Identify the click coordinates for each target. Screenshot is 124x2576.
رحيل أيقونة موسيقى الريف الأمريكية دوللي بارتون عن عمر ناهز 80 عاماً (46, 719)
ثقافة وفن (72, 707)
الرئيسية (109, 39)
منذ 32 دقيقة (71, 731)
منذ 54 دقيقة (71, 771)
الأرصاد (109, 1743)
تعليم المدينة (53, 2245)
################
* **Exercise directions**
The required output is the line containing "رحيل أيقونة موسيقى" through the last line of the records above, each copied exactly and nothing more.

* **Your solution**
رحيل أيقونة موسيقى الريف الأمريكية دوللي بارتون عن عمر ناهز 80 عاماً (46, 719)
ثقافة وفن (72, 707)
الرئيسية (109, 39)
منذ 32 دقيقة (71, 731)
منذ 54 دقيقة (71, 771)
الأرصاد (109, 1743)
تعليم المدينة (53, 2245)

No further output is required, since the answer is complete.